4 – “Rigid hierarchical classification schemes cannot easily keep up with an increasing and evolving corpus of items.”  False or overstated – depending heavily on the framing words “rigid” and “easily”.  How about flexible hierarchical systems with built-in procedures for adding new terms?    True, these procedures require a level of effort but what is “easy” varies depending on the context.  They are certainly a lot easier than most folksonomy advocates might imagine.

5 – “Hierarchical classifications are costly, complex systems requiring expert cataloguers to guess the users’ way of thinking and vocabulary (mind reading),”  Overstated.  First, note again the emotional frame words – “guess” and “mind reading”.  Sorry, but that’s bogus.  It is not guessing or mind reading when you follow well researched and tested methods for obtaining input into the user’s way of thinking and their vocabulary.  However, it is true that hierarchical classifications require expert cataloguers but they needn’t be complex and as far as being costly, while it is true that taxonomies cost more to develop than a folksonomy in traditional ways of measuring cost, there are two caveats.  First, in corporate environments within the context of enterprise search, the cost of developing a taxonomy is a very minor cost.  Second, the low cost of a folksonomy is based on a myth:  that user’s time is worthless and therefore free.  Try adding up all the time that users spend tagging bookmarks and add that to the cost. 

6– “Hierarchies require predictions on the future to be stable over time (fortune telling).”  False and misleading.  Again, note the derogatory “fortune telling”.  Taxonomies only need to reflect the present (and often the past) and include a mechanism to handle change and novelty.  This is something that all good taxonomists do, but which seems not to have occurred to too many folksonomy enthusiasts.

7 – “Hierarchies tend to establish only one consistent authoritative structured vision.  This implies a loss of precision, erases difference of expression, and does not take into account the variety of user needs and views.” Mostly false.  Hierarchies do tend to establish a single consistent authoritative structured vision, but they can and usually do include variations.  The supposed drawbacks are in the second sentence and they are essentially wrong and seem to be based on a really odd view of the role of taxonomists. 
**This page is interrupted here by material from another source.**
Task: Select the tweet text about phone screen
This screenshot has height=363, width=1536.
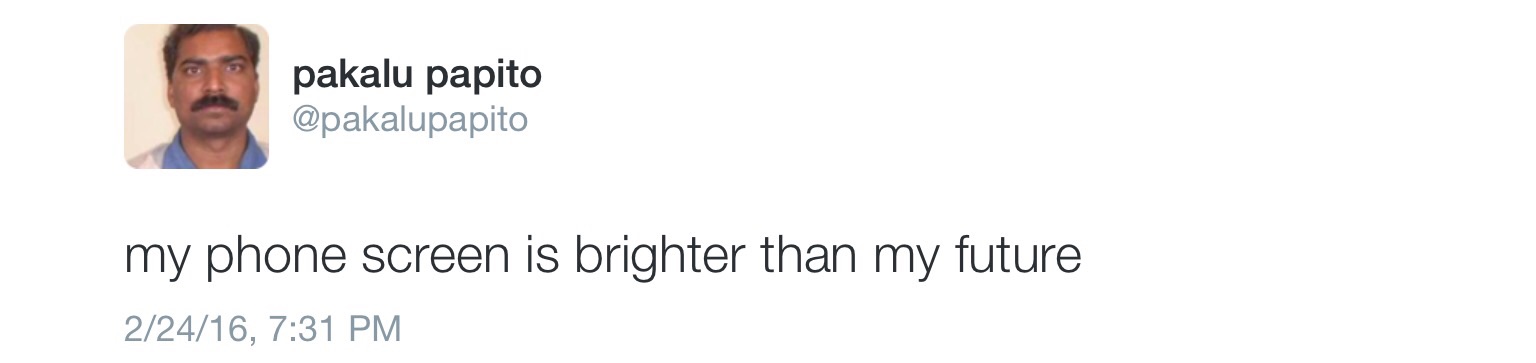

We’ve already discussed how good taxonomists always do an enormous amount of research into user needs and views.  In fact, given the tyranny of the majority effect you often see on folksonomy sites, I’d say they probably do a better job of handling the needs and views of the users who are not part of the majority community.  Next, “erases difference of expression” – no they don’t, they preserve those differences in a variety of ways, including representing minority views directly in specially designed parts of the taxonomy to the simple mechanism of variant terms, all of which can be exposed. 

8 – “Hierarchies need expert or trained users to be applied consistently.”  Overstated.  Yes,  there are known issues with consistency of tagging with a taxonomy, those problems are massively multiplied when using no taxonomy or, the same thing, a folksonomy.  Also, consistency is a sliding scale – the more complex a taxonomy, the more difficulty with consistency and as we have seen taxonomies are not all Dewey Decimal System level of complexity.  Finally, there are software options that can reduce the need for expert users.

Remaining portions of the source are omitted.